The lines of the records that include "Task" should all be copied.

Source information >>

▬▬▬

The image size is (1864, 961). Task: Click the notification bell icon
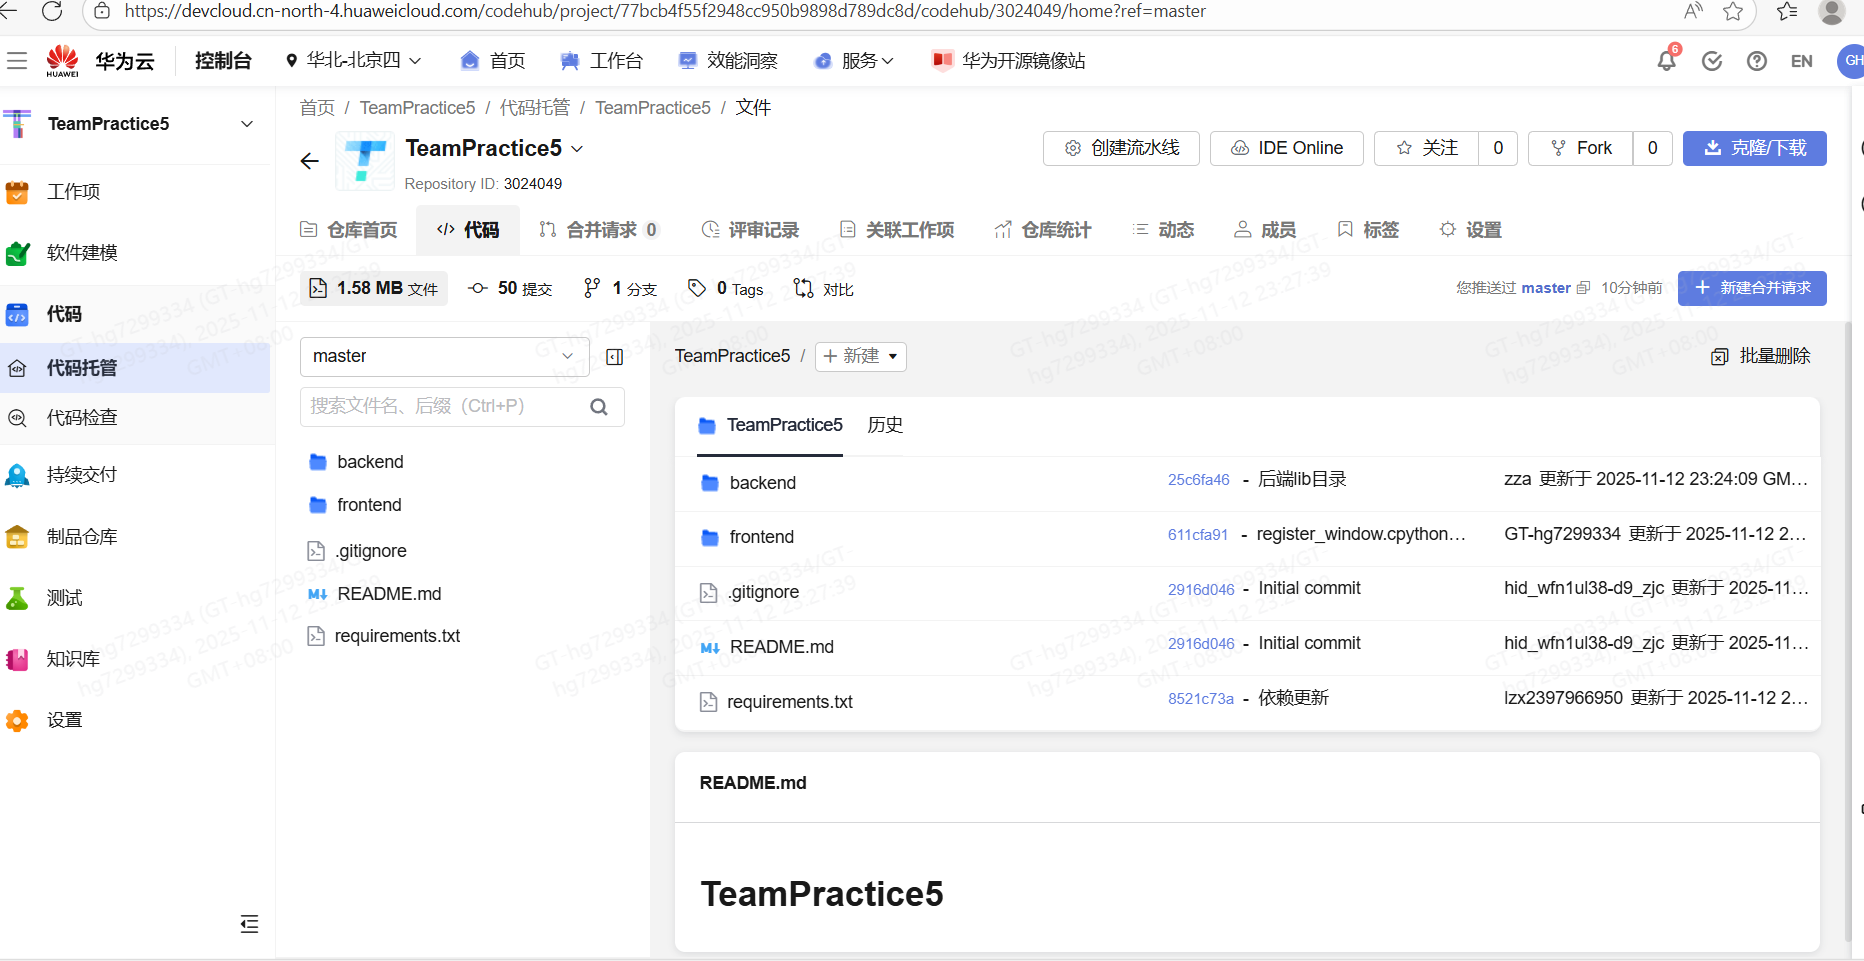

▬▬▬

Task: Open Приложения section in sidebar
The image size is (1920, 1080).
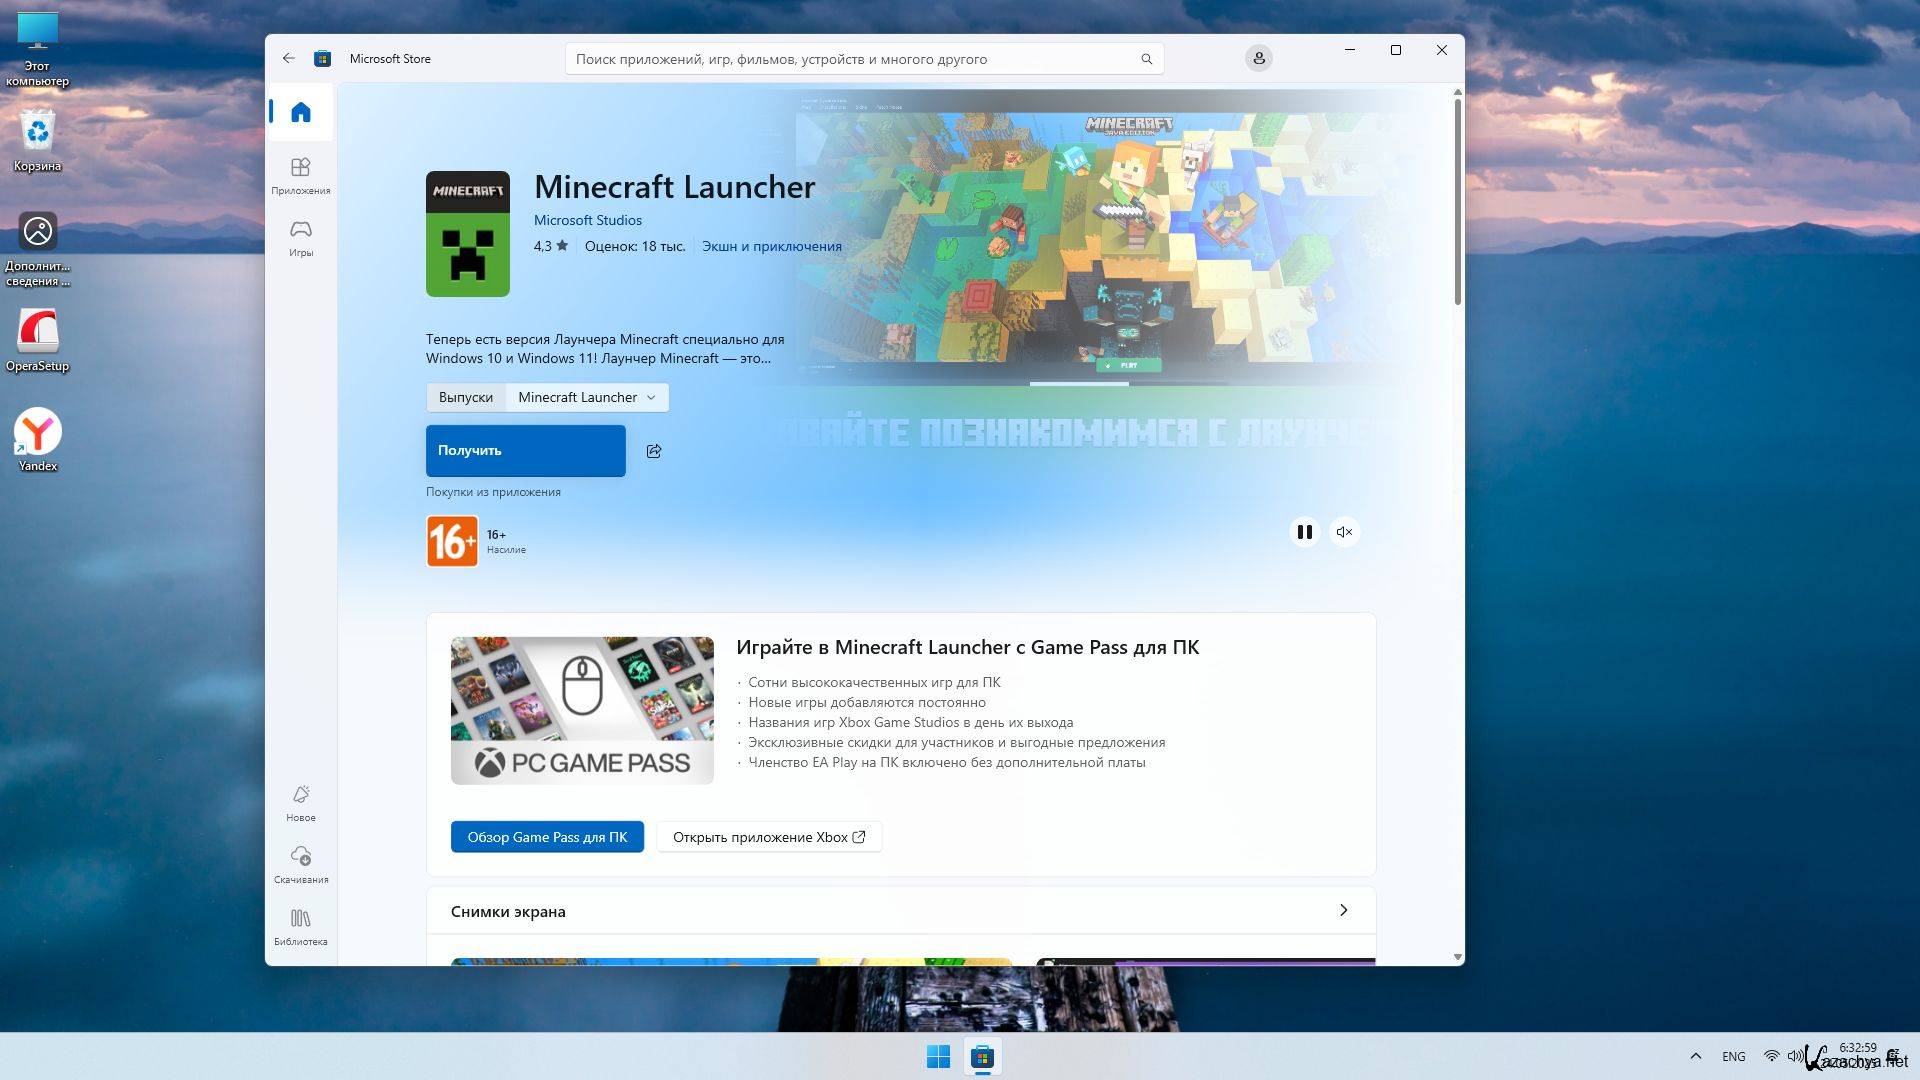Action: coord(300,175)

▬▬▬

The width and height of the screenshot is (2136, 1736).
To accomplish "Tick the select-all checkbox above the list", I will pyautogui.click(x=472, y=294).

▬▬▬

Expected output >>
The image size is (1864, 961). Task: Click the notification bell icon
Task: Open Приложения section in sidebar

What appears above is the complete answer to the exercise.